Cold War on Terror

Steven Spielberg's true-story Cold War procedural Bridge of Spies has a wintry chill. The colors are gray and green, the skin tones pale as frozen fish, and the film stock fuzzed and snowy. Our protagonist, James Donovan (Tom Hanks), spends half the movie waylaid by a cold and takes his important meetings huddled over Scotch, as if for warmth. It's easy to feel how the U.S. and Russia thought this permafrost would last forever.

The story starts in 1957, the year Donovan was drafted to defend Russian spy Rudolf Abel (Mark Rylance) on three counts of thermonuclear espionage. Abel, a sallow man with a tight frown and lilting eyebrows, was never going to be acquitted. Before the trial even starts, Judge Byers (Dakin Matthews) bellows, “This man has to have a capable defense, but let's not kid each other.” With his client's guilt already decided, Donovan earns his pay merely by yanking Abel from the electric chair. Most people in America, the government included, would have preferred that he hadn't.

But Donovan, a former insurance litigator, thinks Abel is valuable collateral. In the second act of the film—set five years later, in 1962, as East Germany is erecting the Berlin Wall—Donovan has a chance to prove it, by attempting to trade Abel to the Russians in exchange for Yankee pilot Francis Gary Powers (Austin Stowell), captured on a mission to photograph Soviet territory from a high-flying U-2 surveillance plane.

Spielberg elbows us with the hypocrisy: We'd like our man back unharmed, even though we screamed to lynch theirs. And both captives face the same peril. Even if they've stayed loyal and kept their lips shut—and even if they somehow make it back home—their own people might assume they'd squealed.
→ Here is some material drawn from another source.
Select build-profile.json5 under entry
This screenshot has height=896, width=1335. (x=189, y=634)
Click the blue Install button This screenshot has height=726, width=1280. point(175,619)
Cinematographer Janusz Kaminski lights the actors' profiles with a harsh white glare so they appear two-faced. In a hat tip to the look of The Third Man, the shiny-wet street scenes are drained of pigment until they could pass for black and white. (Plus, every man east of the Atlantic is a blonde with a Peter Lorre purr.) Yet rather than examine the shifting loyalties of film noir, Spielberg purposefully drains the plot of intrigue. It's clear Abel is guilty from the first scene, in which he slices open a hollow nickel to extract a code. We're never in doubt where anyone stands. With the uses and themes established, Bridge of Spies is free to ask a more modern question: Are the good guys that much better than the bad?
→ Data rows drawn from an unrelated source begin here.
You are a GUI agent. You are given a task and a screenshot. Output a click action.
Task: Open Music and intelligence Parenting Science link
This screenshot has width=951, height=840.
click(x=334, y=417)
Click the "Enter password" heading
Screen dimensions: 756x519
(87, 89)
Standing on the Glienicke Bridge of the title, Donovan is alarmed to spot German snipers on the other end. His CIA handler shrugs: Our side has them, too. Draw a line bisecting the Eastern Bloc from the West, and they could be mirror images: two gun nests, two prisoners and two sides that stoke fear in their people by calling each other the enemy. And when Donovan slinks into East Berlin's Soviet embassy to cut a deal, pretending to be disavowed by his own government even as it pressures him for intel, is his subterfuge more innocent than that of his incarcerated client, who by any measure of field success was a KGB failure?

Flop or not, the American people believed that Abel might have brought them to the brink of apocalypse. (Spielberg includes a wry scene in which Donovan's alarmist elementary-school son lectures him on duck-and-cover.) In 1960, three years after Donovan's headline-making defense of Abel made him the most noble, and the most loathed, man in America, Harper Lee published To Kill a Mockingbird. Could Donovan's headlines have crossed her writing desk in Alabama as she revised the racist Atticus Finch of Go Set a Watchman into a lawyer who fights for justice, even when the courts would rather skip a few steps? In turn, Hanks's steadfast Donovan seems inspired by the movie version of Atticus, embodied by Gregory Peck. (Perhaps by coincidence, or perhaps by the same all-American underdog spirit that links the two actors, Peck tried to play Donovan himself in 1965.)

Most espionage thrillers send in James Bonds to save the day. Bridge of Spies sidelines the glamorous heroes—the spies and soldiers who spend the movie in cells—to celebrate the valor of ordinary men. You can hear the Coen Brothers, who co-wrote the script with Matt Charman, when Donovan's Russian counterpart sighs, “We little men just do our jobs.”

Appropriately, even at nearly two and a half hours, Bridge of Spies feels like a little film. It's long and stretched thin, ditching subplots like Donovan's daughter's dalliance with his aide to spend more time sipping booze in immaculate period sets. What Spielberg seems to want most from this respectable lark is for audiences to notice the parallels between the 1950s and today. Their U-2s are our drones; our allies still torture enemies for intelligence; and the demagogues at home continue to scream that current events prove that our way of life is doomed. Spielberg is freezing his modern anxieties inside this tale of a patriot who kept his cool. “Be sensible, be kind,” he advises, as Bridge of Spies connects Cold War paranoia to today's terror. That's a bridge worth building.